What is the most efficient way (and/or most idiomatic) to make a modified powerset of vector of 2-tuples in Rust? By modified, what I mean is the following rule

(a,b),(c,b) not in any set, for any a,b,c.

For example if I have [(a,b)(c,b)] as the input set, the output set would be [[], [(a,b)], [(c,b)]], noting that the input set itself is excluded by this rule. The output will be of references to elements in the original list to avoid duplicate allocations.

One known property of the input list is that every pair will have exactly 1 partner with a matching 2nd element.

I have noticed some great responses on this thread but I am having trouble adapting any of the solutions to my needs in an efficient way.

Here are a few ideas I have for how to approach this:

  1. as each list is created or after all lists are created, filter by checking if they follow the rule. This checking seems very bad, like nesting 2 for loops of each element for a given list. Another option for checking would be storing the second element of each pair, the benefit being only 1 pass is needed per list, but with extra allocation needed.
  2. Making powersets in stages. Because each 2-tuple has exactly 1 pair with a matching 2nd element, I would somehow mark or separate these pairs in a preprocessing step. This might look something like making a powerset of each unmatched 2-tuple and then making powerset of those sets.

I feel like strategy number 2 has promise in terms of efficiency, but it is quite vague in its current form and I am having trouble working out concrete steps of how to make it work.

Any advice? I wonder if any of this work I am putting into making the construction be more complex is actually not gaining me any efficiency and that just the naive filtering (as described in 1) may be sufficient.

1

There are 1 best solutions below

0
Karl On

I believe I have a set of concrete steps that solves the problem using strategy number 2.

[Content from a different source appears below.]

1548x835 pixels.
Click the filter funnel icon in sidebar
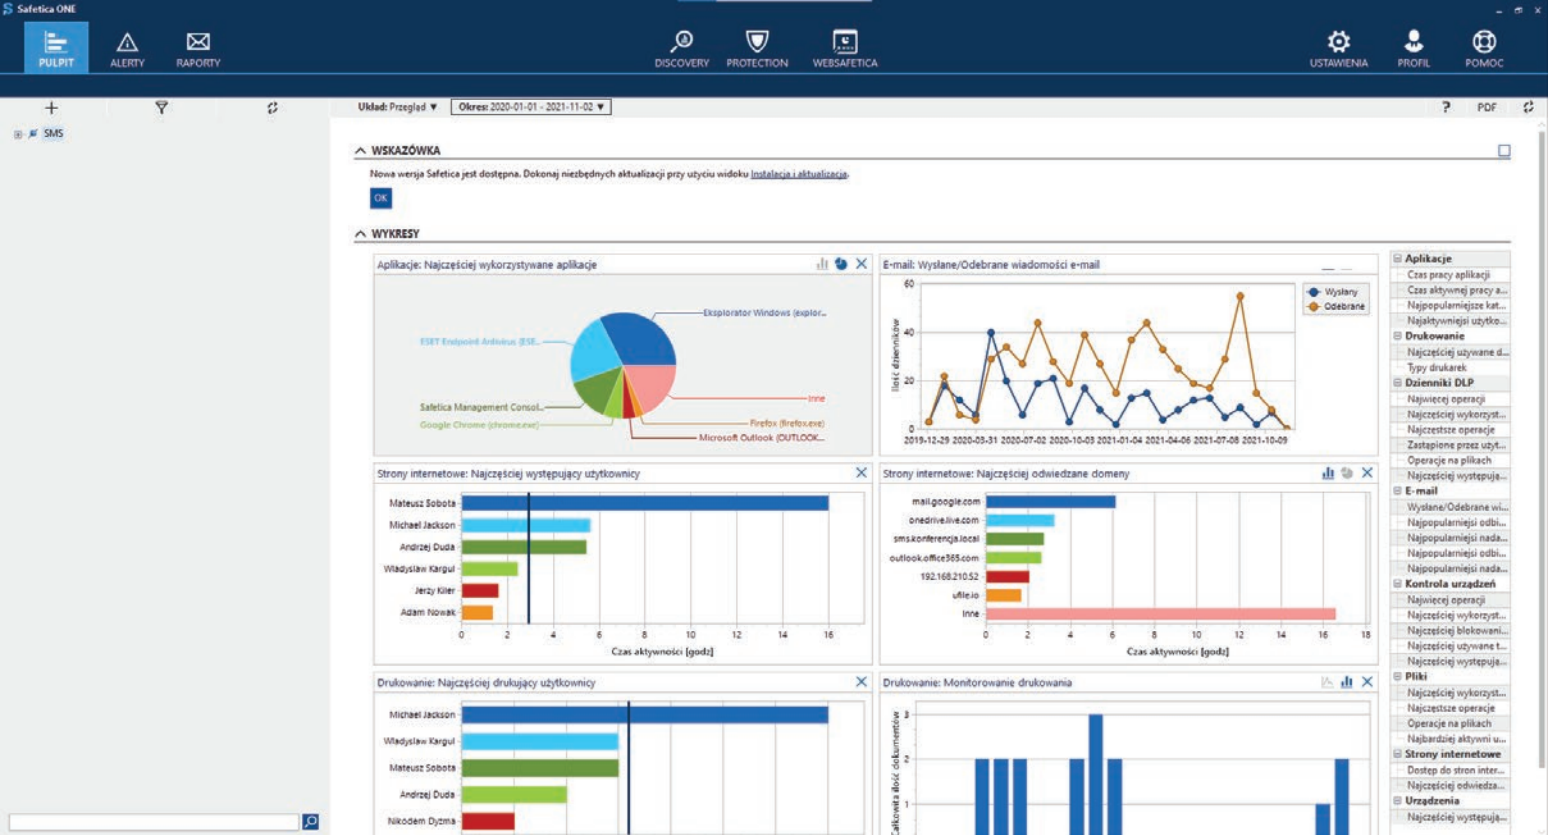pyautogui.click(x=161, y=108)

I have made the simple assumption that the input is now a list of the matched_pairs of length n i.e. the pairs whose 2nd coordinate match.

The strategy is to construct the set of all n length combinations of the pairs, doing so by:

  1. Generate all binary strings S of length n
  2. for s in S, and for integer i in s, make set I by including matched_pairs[i][0] if s[i]==0 and matched_pairs[i][1] if s[i]==1

Then take the power set of the resulting sets knowing none can contain 2 matched pairs, and all permutations of the other pairs are accounted for:

  1. Take a power set of each set in I, concatenating into the results
  2. Sort and remove duplicates from the results and return

Here are the implementation details:

Step 1&2: The following code returns sets of length n= matched_pairs.len() and 2^n of them. It is every combination using one of each pair. Not happy how I ended up using strings, I believe there is a prettier way to do it with bit manipulation, bit I could not produce such code.

fn one_of_each(matched_pairs:Vec<Vec<(usize,usize)>>) -> Vec<Vec<(usize,usize)>> {
    let n = matched_pairs.len();
    let m = 2_i32.pow(n as u32);
    let mut S = vec![];
    for x in 0..m {
        S.push(format!("{:0n$b}", x));
    }
    let mut result = vec![];
    for s in S {
        let mut I = vec![];
        for (i,c) in s.chars().enumerate() {
            if c == '0' {
                I.push(matched_pairs[i][0]);
            } else {
                I.push(matched_pairs[i][1]);
            }
        }
        result.push(I);
    }
    result
}

Step 3&4: The following code does the rest of the work. I believe it's possible to do this without making duplicates and then using dedup() but I couldn't produce such code. I believe it would involve stepping through matched_pairs and push onto duplicating lists, though I found accumulating such lists while keep them separate enough to not get duplicates or overwrite difficult.

fn find_f_set(s: Vec<Vec<(usize,usize)>>) -> Vec<Vec<(usize,usize)>> {
    //assume that s is a set of pairs
    let mut results = vec![];
    for set in one_of_each(s) {
        let powerset = powerset(set);
        for subset in powerset {
            results.push(subset);
        } 
    }
    results.sort();
    results.dedup();
    results
}

Here is the code in a working playground.

So this result works, and it produces less duplication than the naive method. That said, very open to improvements, especially one that does not produce duplicates.